» **What you should do**
Copying each record below exactly is the whole task.

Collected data
-*-
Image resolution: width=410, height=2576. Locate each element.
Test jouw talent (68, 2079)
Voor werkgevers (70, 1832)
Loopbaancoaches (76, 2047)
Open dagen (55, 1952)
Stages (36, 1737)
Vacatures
-*-
» **Your response**
Image resolution: width=410, height=2576. Locate each element.
Test jouw talent (68, 2079)
Voor werkgevers (70, 1832)
Loopbaancoaches (76, 2047)
Open dagen (55, 1952)
Stages (36, 1737)
Vacatures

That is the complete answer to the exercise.